This article is the second in a sequence of three dealing with a very general class of problems in SQL, and exploring various techniques to find efficient solutions. In the first article, Master-Detail Transaction Matching in SQL (MDTM1), the problem was outlined and divided into two subproblems, of which the first was solved in several variant SQL statements with performance analysis. This second article, takes the most efficient method and applies two new techniques to further improve performance. The third article, Master-Detail Transaction Reconciliation in SQL (MDTM3), adds a sequence of subquery factors to the best solution for the first subproblem to achieve an efficient solution to the overall problem within a single SQL statement.
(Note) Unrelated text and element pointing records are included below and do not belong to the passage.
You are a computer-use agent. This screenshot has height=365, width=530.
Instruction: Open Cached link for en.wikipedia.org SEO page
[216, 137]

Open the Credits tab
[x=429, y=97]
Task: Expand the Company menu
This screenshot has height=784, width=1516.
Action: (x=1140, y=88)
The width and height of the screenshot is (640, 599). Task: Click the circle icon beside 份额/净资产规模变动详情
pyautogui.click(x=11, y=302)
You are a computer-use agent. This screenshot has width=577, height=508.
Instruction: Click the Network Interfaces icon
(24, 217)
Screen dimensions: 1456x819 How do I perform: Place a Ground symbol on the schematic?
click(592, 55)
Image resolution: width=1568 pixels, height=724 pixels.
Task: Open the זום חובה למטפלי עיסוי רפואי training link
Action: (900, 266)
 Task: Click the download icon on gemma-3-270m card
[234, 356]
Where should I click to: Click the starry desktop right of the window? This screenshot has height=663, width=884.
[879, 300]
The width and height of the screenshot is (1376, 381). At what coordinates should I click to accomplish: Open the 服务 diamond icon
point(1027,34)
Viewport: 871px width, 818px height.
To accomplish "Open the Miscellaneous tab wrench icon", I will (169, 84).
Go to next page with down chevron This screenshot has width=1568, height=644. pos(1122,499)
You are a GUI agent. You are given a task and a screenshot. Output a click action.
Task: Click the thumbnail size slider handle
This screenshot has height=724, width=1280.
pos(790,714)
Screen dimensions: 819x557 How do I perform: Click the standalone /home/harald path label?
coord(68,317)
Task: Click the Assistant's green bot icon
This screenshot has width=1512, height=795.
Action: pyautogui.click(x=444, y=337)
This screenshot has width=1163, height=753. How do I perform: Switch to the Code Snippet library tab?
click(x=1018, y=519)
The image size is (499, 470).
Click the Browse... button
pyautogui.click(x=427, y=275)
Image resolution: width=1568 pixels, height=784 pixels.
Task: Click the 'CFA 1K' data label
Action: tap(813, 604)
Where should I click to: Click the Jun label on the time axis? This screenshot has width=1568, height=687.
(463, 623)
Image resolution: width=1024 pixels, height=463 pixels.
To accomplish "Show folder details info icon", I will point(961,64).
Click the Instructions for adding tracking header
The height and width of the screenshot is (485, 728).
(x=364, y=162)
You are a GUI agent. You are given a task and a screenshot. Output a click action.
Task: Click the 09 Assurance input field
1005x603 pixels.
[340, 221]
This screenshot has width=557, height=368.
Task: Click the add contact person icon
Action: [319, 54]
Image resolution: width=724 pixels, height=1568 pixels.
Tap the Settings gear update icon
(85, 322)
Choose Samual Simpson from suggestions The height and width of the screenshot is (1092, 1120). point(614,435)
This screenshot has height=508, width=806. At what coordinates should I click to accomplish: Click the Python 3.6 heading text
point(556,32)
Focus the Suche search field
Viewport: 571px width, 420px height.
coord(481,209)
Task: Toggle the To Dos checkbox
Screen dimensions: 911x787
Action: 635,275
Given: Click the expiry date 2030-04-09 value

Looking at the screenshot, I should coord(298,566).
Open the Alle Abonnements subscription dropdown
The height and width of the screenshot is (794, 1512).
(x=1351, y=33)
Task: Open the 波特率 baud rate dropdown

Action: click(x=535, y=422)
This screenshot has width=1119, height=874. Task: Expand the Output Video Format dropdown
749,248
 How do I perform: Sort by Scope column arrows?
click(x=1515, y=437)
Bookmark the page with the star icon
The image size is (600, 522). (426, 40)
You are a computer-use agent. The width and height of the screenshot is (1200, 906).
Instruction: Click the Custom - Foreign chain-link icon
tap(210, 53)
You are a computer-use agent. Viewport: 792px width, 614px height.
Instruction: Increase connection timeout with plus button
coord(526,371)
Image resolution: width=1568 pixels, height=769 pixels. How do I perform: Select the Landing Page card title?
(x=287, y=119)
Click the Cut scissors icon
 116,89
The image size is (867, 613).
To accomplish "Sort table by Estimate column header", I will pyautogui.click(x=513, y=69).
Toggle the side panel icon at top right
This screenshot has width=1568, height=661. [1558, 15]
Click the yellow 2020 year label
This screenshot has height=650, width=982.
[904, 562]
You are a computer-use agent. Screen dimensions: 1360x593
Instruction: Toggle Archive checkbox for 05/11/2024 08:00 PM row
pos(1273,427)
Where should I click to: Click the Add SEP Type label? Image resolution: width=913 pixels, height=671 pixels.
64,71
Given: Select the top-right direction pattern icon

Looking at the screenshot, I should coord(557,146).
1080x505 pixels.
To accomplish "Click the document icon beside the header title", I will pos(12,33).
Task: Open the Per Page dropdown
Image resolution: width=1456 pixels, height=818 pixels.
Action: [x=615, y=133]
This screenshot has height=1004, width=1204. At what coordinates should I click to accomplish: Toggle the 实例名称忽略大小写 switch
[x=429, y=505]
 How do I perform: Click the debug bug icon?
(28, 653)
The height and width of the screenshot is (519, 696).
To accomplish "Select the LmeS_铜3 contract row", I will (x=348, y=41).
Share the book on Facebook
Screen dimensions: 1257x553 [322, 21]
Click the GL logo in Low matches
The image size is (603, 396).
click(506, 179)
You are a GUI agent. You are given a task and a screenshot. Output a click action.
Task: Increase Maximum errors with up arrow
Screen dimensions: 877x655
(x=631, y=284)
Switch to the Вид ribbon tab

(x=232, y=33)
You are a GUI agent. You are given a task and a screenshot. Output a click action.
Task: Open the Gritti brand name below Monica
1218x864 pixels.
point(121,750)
The holographic principle is a mathematical principle that the total information contained in a volume of space corresponds to an equal amount of information contained on the boundary of that space. – Holographic Principle.
In my last article, I made large performance gains in SQL queries matching sets of detail records by obtaining aggregates of the sets in a subquery factor and matching those at master level before matching the detail sets directly. The performance gain came from the fact that the aggregation is cheap compared to matching sets of records and allows many matching pair candidates to be discarded before doing the expensive direct set matching. However, all of the actually matching transactions would have been directly matched and probably more, and it occurred to me to wonder whether it might not be possible to use aggregate matching to replace detail set matching altogether.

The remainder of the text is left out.